Living The Dream - The Trap of Comfortable Misery
Part One of the Kicking the Conformity Can series
“Living the dream . . .”
We’ve all heard that before. Usually in response to asking how someone is doing.
And, many times, it’s a facade. A lie.
I’ve said it many times. My guess is, so have you. We all know it’s a lie, but it’s one that we subconsciously talk ourselves into believing.
We have no choice.
Otherwise, life would be more than miserable.
Flashback
A number of years ago, my contract job with the USAF ended. Here I was, 60 years old and out of work.
But something was different this time. I wasn’t afraid. It didn’t feel like the world was going to end.
It had happened once before when I was much younger with a growing family.
At that time, all the scary questions flashed across my mind.
“How will I pay the bills?”
“What will we do if I cannot get another job soon?”
“Will we run out of food?”
There was tension between me and my wife. We never had to face those kinds of questions before.
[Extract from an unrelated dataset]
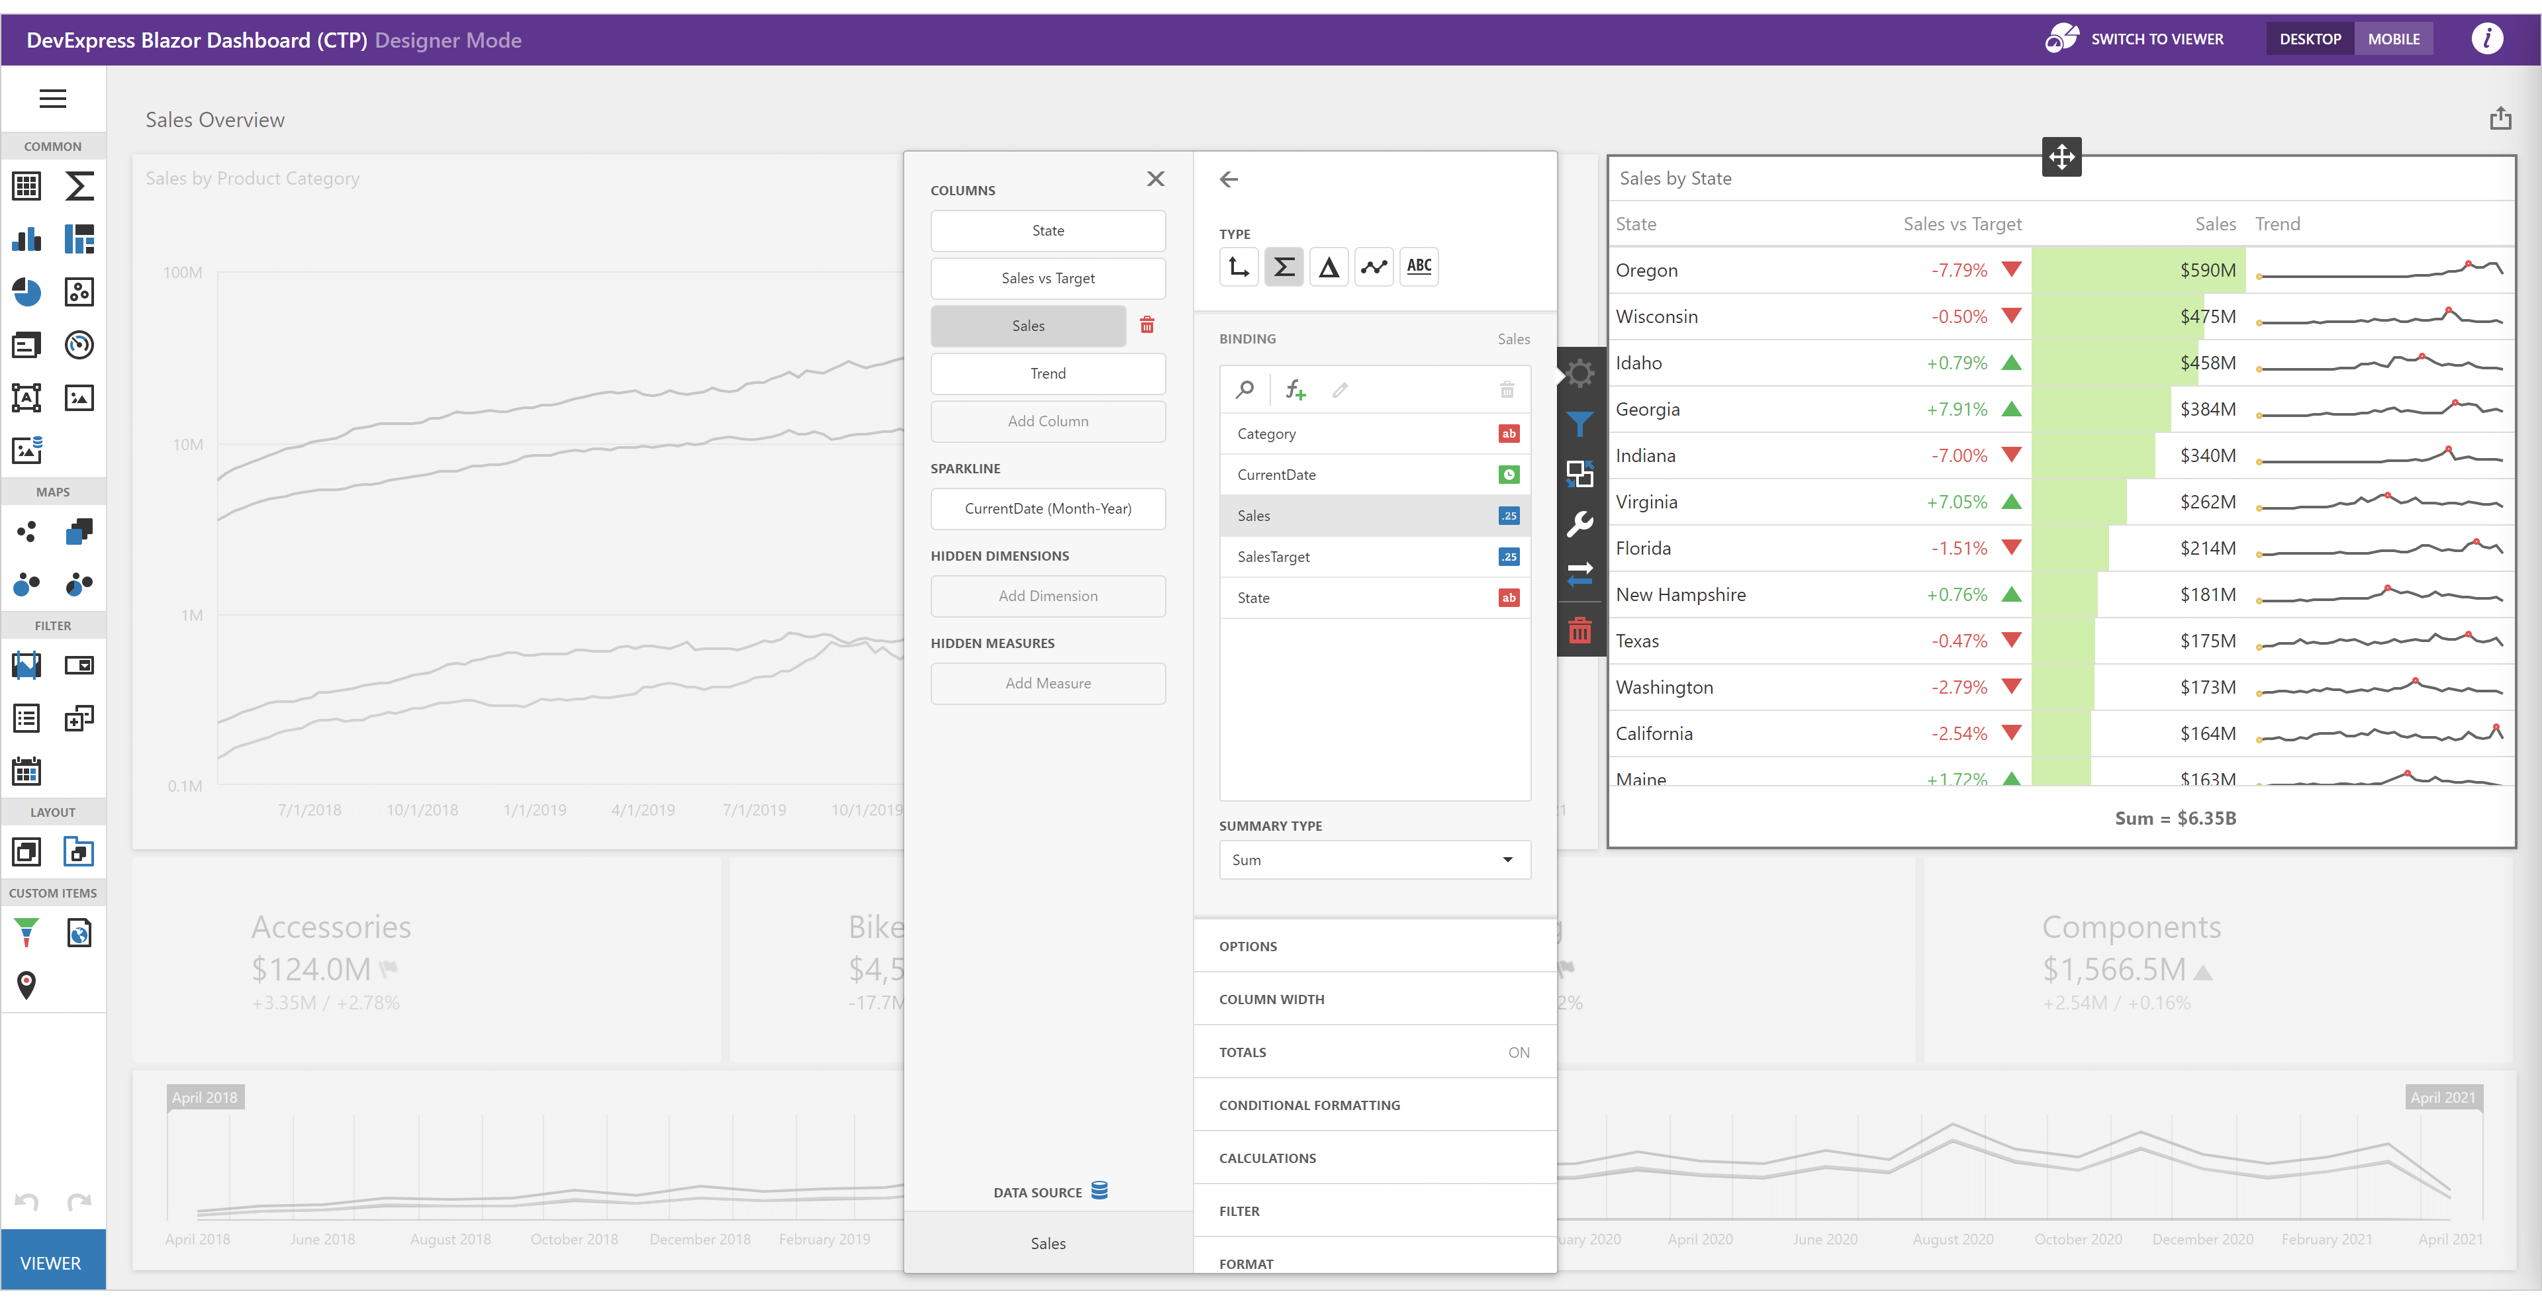
Task: Select the Gauge item in COMMON section
Action: (79, 344)
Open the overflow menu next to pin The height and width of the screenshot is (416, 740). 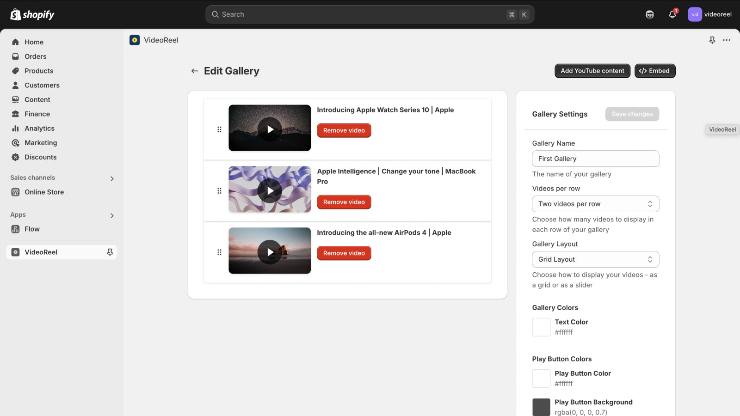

The job market at that time, in our part of the country, was not good. Most of what was available were minimum-wage jobs, which I was willing to do to take care of my family.
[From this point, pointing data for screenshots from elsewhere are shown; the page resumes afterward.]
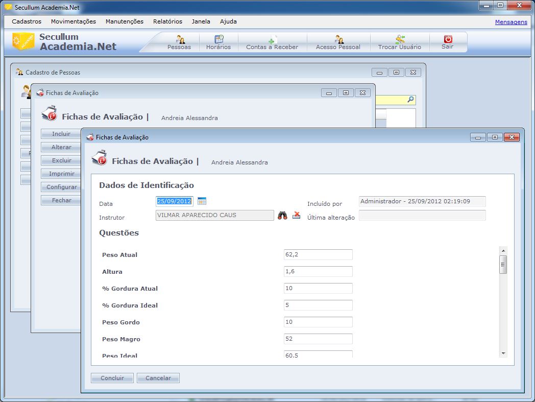Click the Peso Atual input field
This screenshot has height=402, width=535.
(318, 255)
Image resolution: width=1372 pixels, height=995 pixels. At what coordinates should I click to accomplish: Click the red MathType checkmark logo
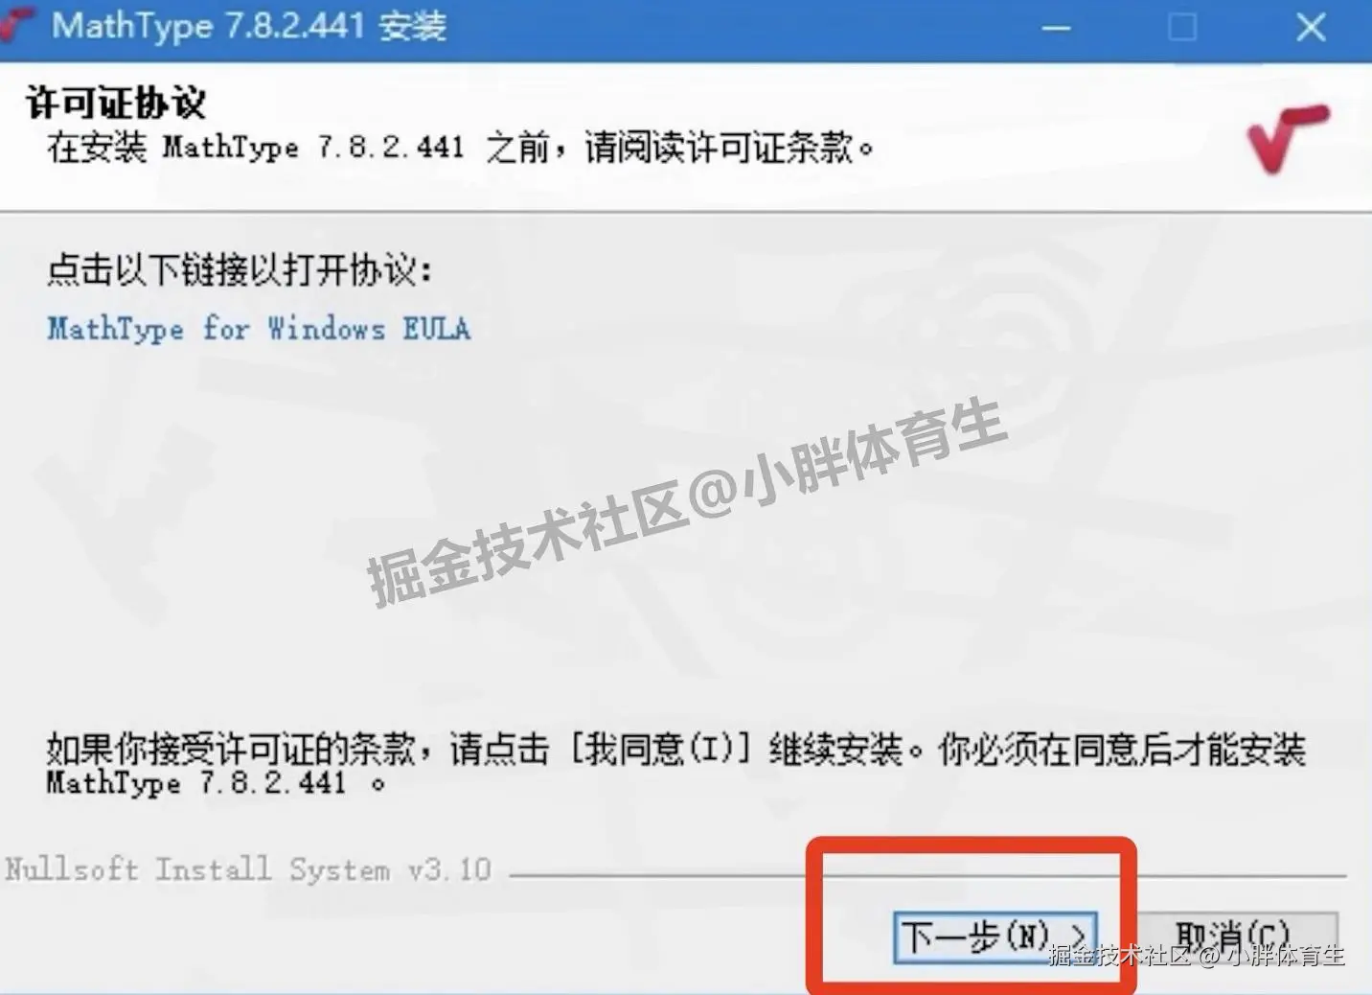tap(1289, 139)
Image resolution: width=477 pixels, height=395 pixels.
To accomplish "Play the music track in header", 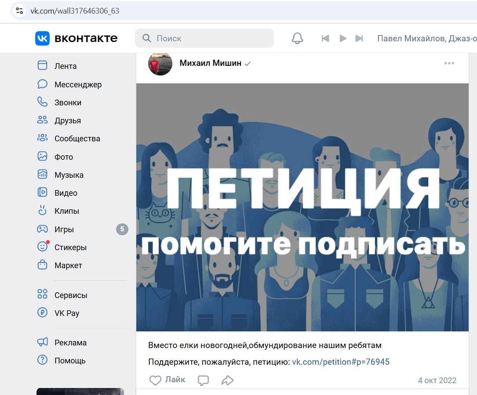I will click(343, 38).
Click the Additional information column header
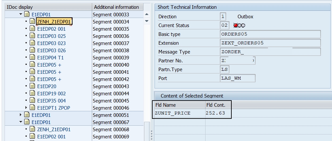332x141 pixels. [x=116, y=7]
The issue was that employers would not hire someone overqualified because as soon as the market rebounded, they would be gone.
Thankfully, there were some.
Providentially, the manager of the local FedEx station went to our church. He had an opening for a part-time relief driver.
That job came with health benefits for me and my family. Even though it was technically part-time, there was no limit to the number of hours I could work, if needed. So most weeks were close to full-time.
Interestingly, soon after I started with FedEx, that manager was transferred. Did God have him there just to meet the needs of our family at that moment in time?
But my God shall supply all your need according to his riches in glory by Christ Jesus. - Philippians 4:19
I also did a paper route with my son, Josh, which was one of the most beneficial bonding times of our lives.
We made it
I’m reminded of an older neighbor, Faye, during our time in Tulsa, OK.
Faye had seen and experienced much in her life. When I would see her and ask how she was doing, her standard response was, “Oh, we’re a makin’ it”. Nothing seemed to phase her.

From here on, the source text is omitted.